Work instructions: Across the entries, count the lines that include "agent" and report only that number.

Stored records:

== Segment start ==

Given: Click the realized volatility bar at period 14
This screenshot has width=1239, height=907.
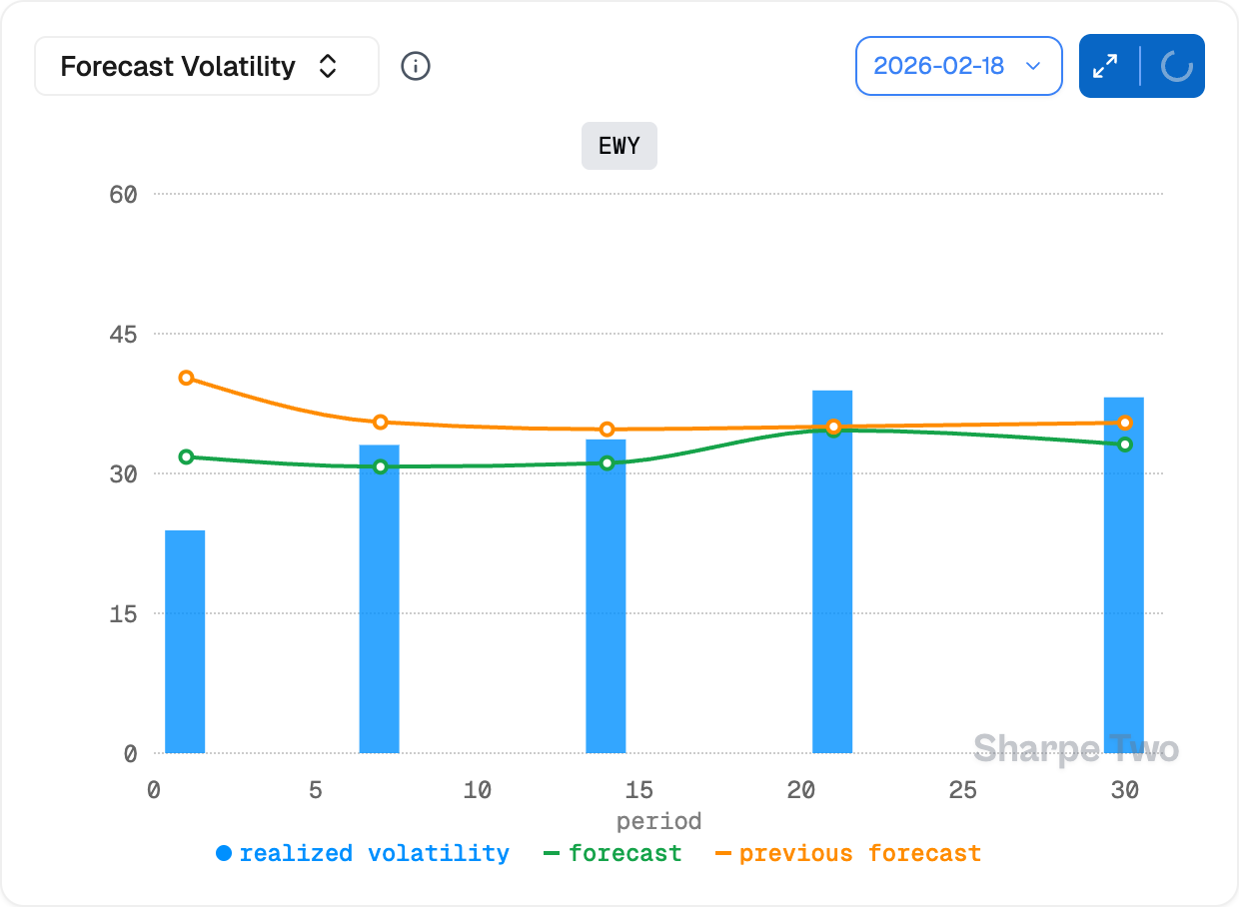Looking at the screenshot, I should click(606, 596).
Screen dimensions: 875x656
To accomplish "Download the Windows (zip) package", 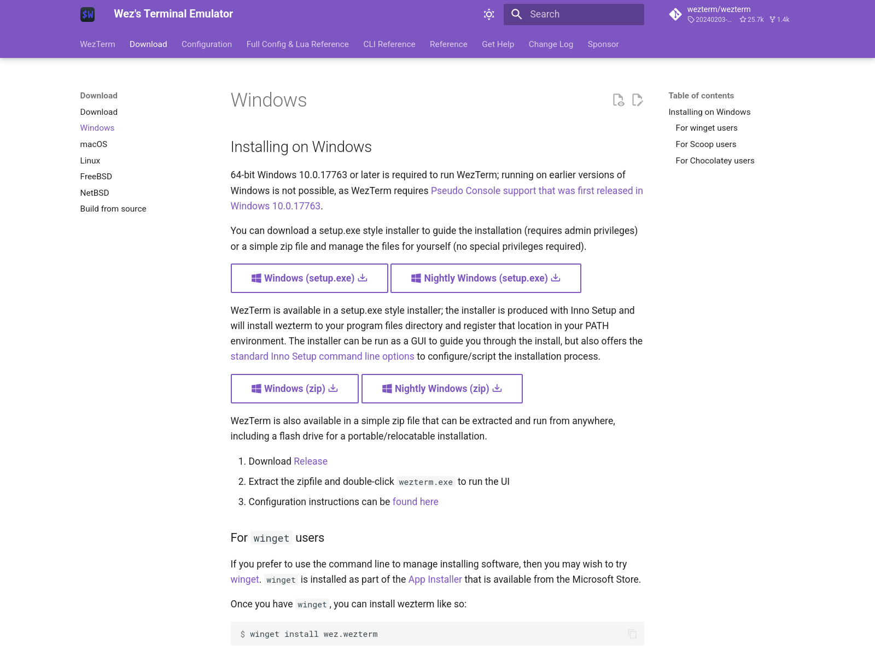I will click(x=294, y=389).
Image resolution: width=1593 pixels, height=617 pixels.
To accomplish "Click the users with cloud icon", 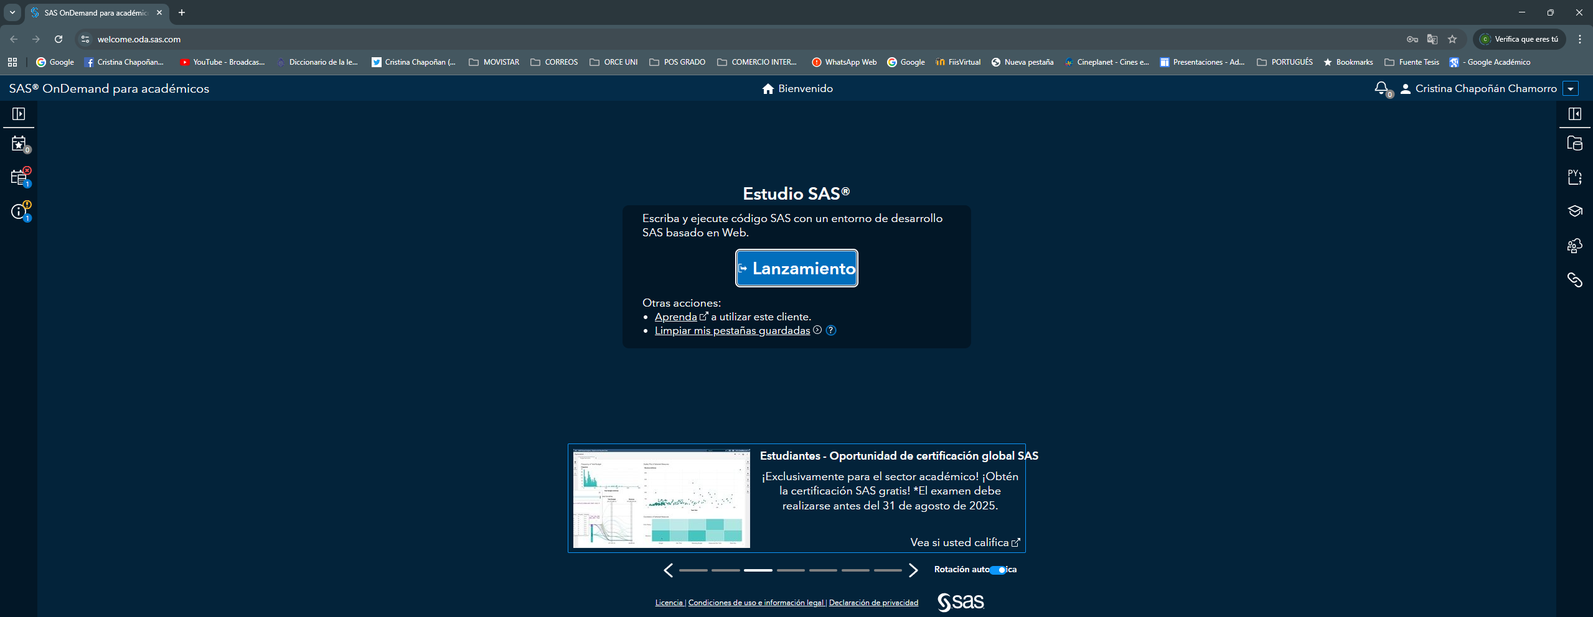I will coord(1574,246).
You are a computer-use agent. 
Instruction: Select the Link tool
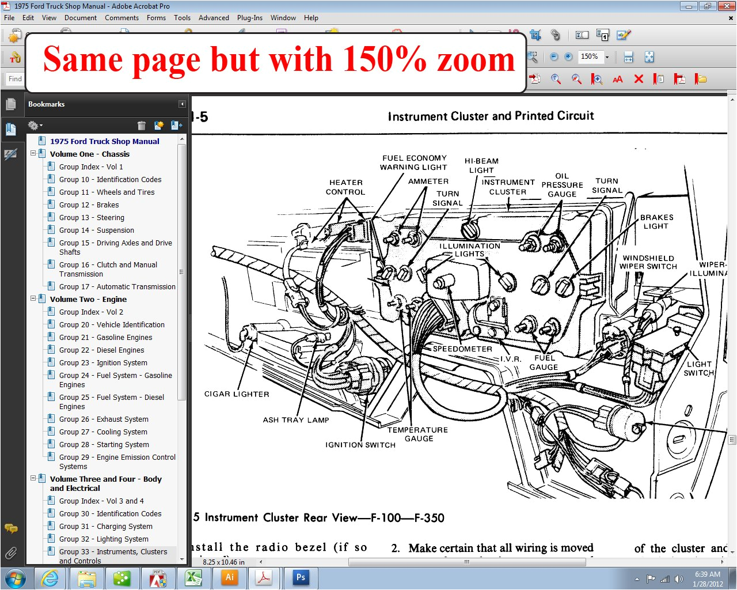[556, 35]
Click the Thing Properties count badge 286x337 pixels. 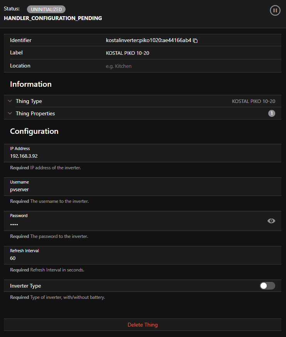pyautogui.click(x=272, y=113)
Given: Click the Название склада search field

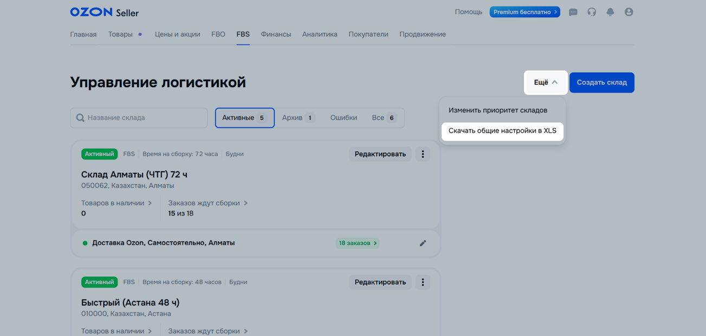Looking at the screenshot, I should click(139, 118).
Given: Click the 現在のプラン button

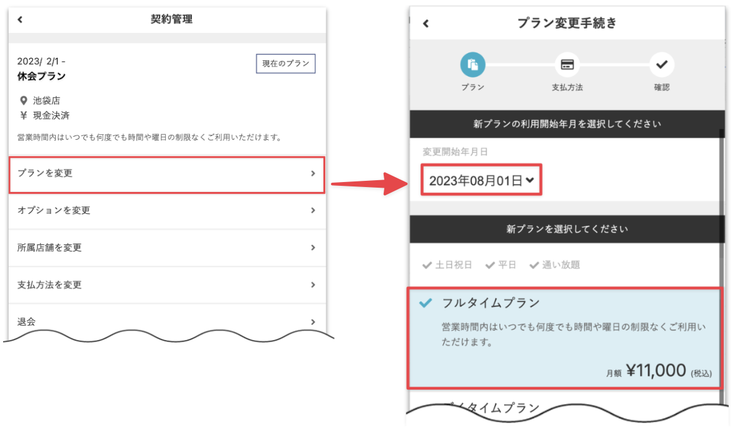Looking at the screenshot, I should point(286,64).
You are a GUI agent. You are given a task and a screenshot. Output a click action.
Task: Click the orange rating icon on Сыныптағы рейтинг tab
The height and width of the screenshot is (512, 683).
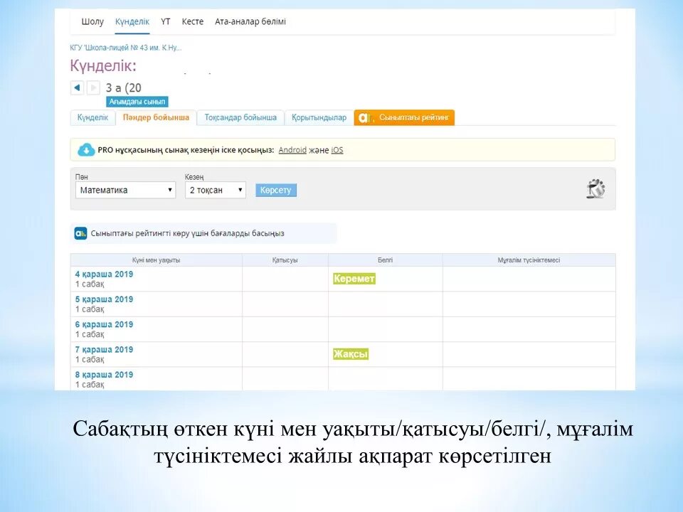[365, 118]
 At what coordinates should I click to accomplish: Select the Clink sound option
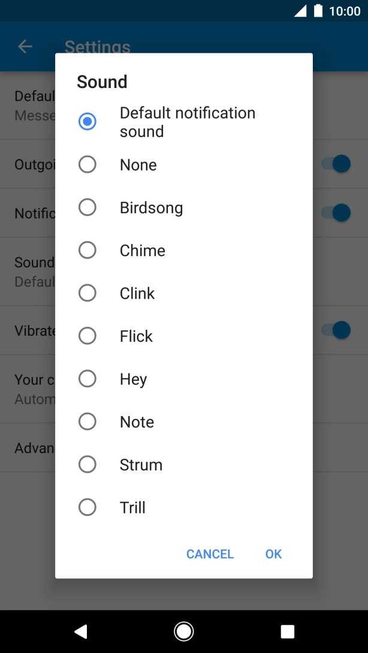click(x=88, y=293)
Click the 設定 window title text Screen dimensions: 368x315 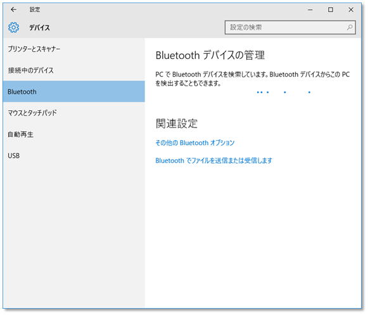35,10
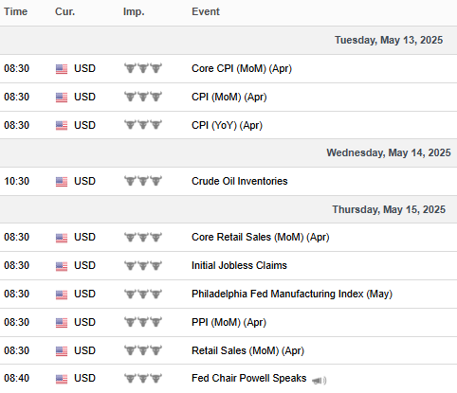This screenshot has width=457, height=393.
Task: Select the Thursday, May 15, 2025 date row
Action: (229, 209)
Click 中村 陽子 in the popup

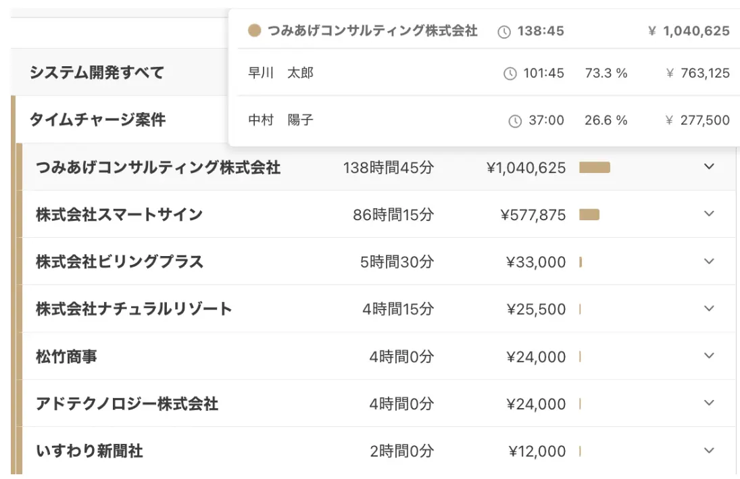pos(281,120)
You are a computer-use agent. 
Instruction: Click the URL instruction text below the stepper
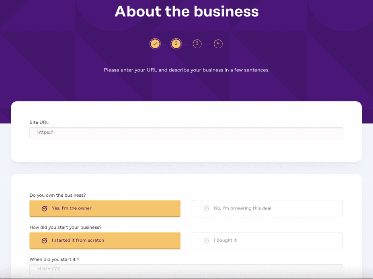tap(187, 70)
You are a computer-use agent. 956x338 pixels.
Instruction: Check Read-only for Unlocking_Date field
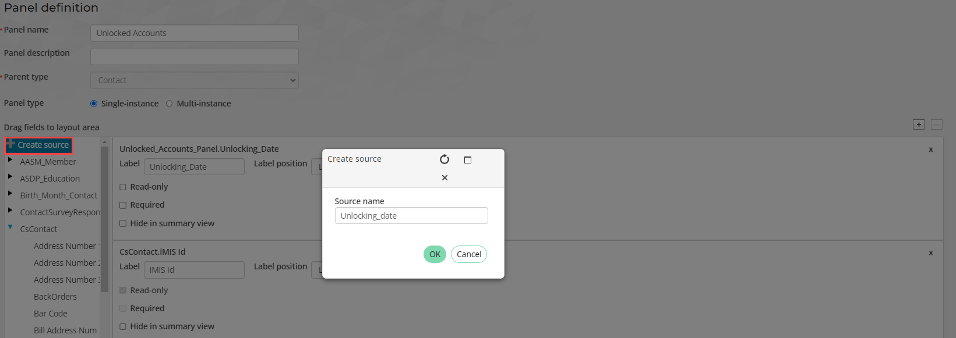tap(123, 187)
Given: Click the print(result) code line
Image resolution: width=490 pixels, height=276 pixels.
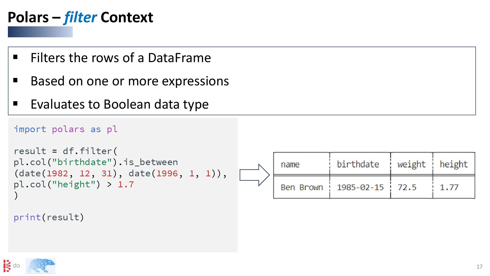Looking at the screenshot, I should pos(49,217).
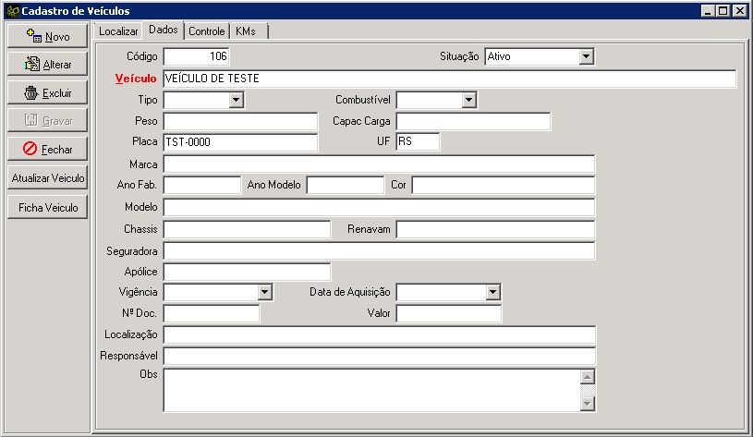Open the Combustível dropdown arrow
Screen dimensions: 753x437
pyautogui.click(x=468, y=100)
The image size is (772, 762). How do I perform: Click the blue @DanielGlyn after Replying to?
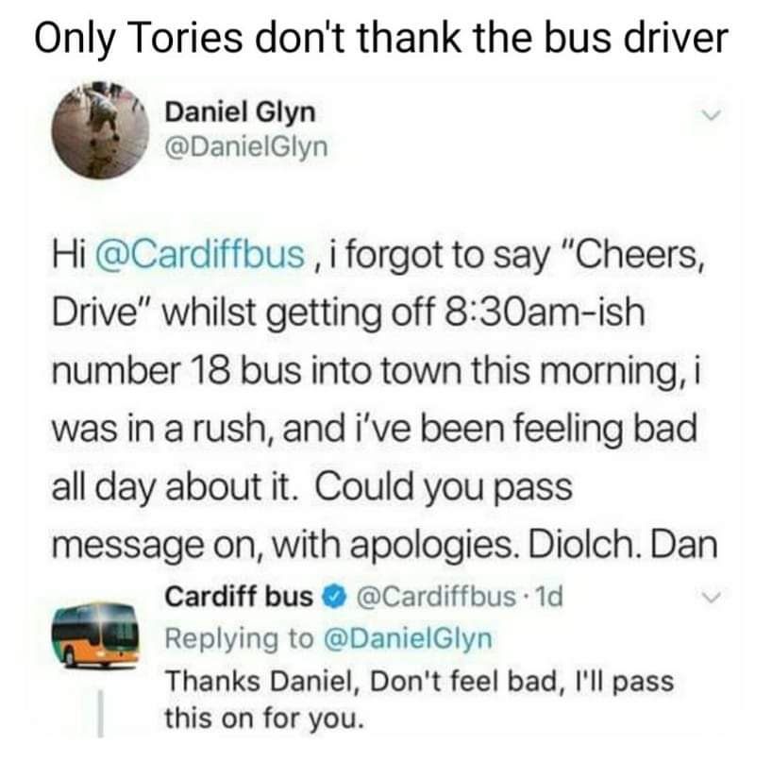407,639
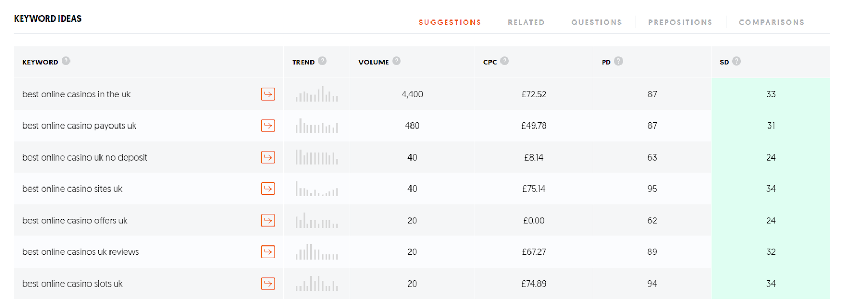Image resolution: width=842 pixels, height=305 pixels.
Task: Click arrow icon for 'best online casinos in the uk'
Action: coord(268,94)
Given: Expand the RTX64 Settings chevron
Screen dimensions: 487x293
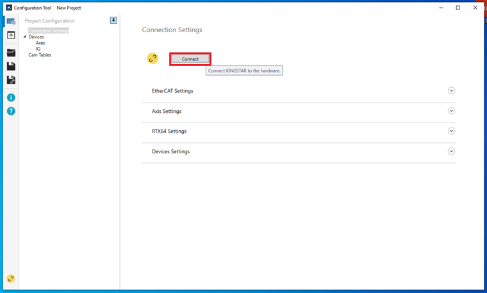Looking at the screenshot, I should [x=451, y=131].
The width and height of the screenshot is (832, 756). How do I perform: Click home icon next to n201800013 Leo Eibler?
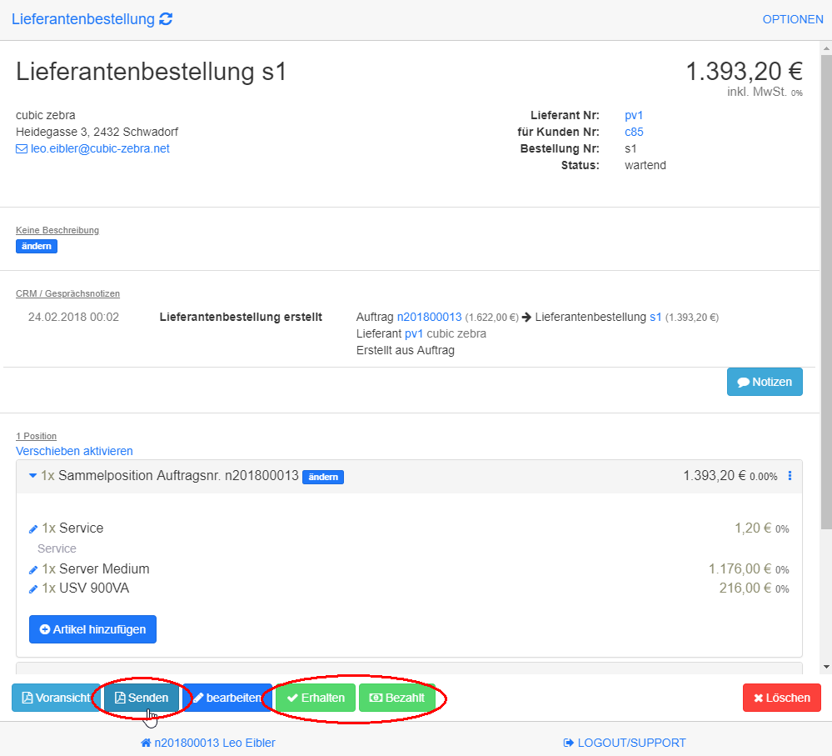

== Segment end ==

Result: 4